Sunday, September 22, 2019

Wright Morris, L'Essence du Visible @ Fondation Henri Cartier-Bresson

Wright Morris, Dresser Drawer, Ed's Place, Norfolk Nebraska, 1947
The Fondation Henri-Cartier Bresson has recently moved its galleries to a wonderful new space on rue des Archives. I missed the inaugural Martine Frank exhibition earlier in the year, so the Wright Morris was my first venture to the new space.

Wright Morris was born and presumably grew up in Norfolk, Nebraska in the prewar decades at the beginning of the twentieth century. And that is the world that not only informed his photography, but became its subject matter over the course of a lifetime. Morris oscillated between writing and photography it seems for much of his life, but the works in this exhibition indicate his skill with the camera. While some of the photographs reveal his concentrated focus on the effects of light, to me these images are about framing, and about composition.
Wright Morris, The Home Place, Norfolk Nebraska, 1947
For me, the photographs are interesting because they are about a midwest America that no longer exists. It is a hot, lonely and desolate world that was left behind following the depression and the postwar move to the cities. This sense of a lost world permeates the photographs. Windows are transparent and made opaque by the no longer used objects piles up behind them. They are simultaneously reflective of the activities on the street in front. It is important to note that Wright Morris's mid-West is a world that is well-lived in, rather than being desperately poor like that shown in Walker Evans famous photos. And unlike Walker Evans there are no people. Rather, Wright is interested in capturing the presence of people through their absence from a chair, a tin can left on the verandah, a comb missing teeth on an old vanity chest.
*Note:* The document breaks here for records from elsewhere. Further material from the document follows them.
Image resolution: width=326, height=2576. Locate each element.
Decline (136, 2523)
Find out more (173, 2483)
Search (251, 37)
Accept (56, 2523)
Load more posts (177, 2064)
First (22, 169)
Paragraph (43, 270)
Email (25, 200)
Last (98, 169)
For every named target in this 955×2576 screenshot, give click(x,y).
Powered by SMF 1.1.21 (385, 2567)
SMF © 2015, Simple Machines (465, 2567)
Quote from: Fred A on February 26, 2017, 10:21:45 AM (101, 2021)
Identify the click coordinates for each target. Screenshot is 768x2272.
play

Wright Morris, "Gano" Grain Elevator, Kinsley, Kansas, 1940

I was struck - as I often am by the interior living spaces pictured in Walker Evans's photographs - by the immaculate tidiness of the interiors in Wright Morris's photographs. The people may not have fur coats and diamonds - more like frayed jackets and a pair of scissors on the table - but everything is in its place. The well-lived in spaces also have everything they need. It might be poor, but poverty is not the focus of the image. The markedly geometrical framing saves the images from evoking both pity and nostalgia. We see cupboards with doors that don't fit, we see old carpets and chairs, but there's no yearning for that past, there's no feeling sorry for their owners. Rather, we see in the images the rush to document worlds before they are lost.
Wright Morris, Farmhouse in Winter, Lincoln, Nebraska, 1941
As I wandered this exhibition, I was often overcome by thoughts of these places in Nebraska and Ohio today. This is middle America. These are the plains that saw the productivity of the land prior to the Depression, and I imagine that since then, things have gone downhill. This is the country of belief in a set of values and a way of life that no longer exists, a world that continues to be exploited by capitalism and the greed of those with power and money. It might look very different today, but it remains a world left behind.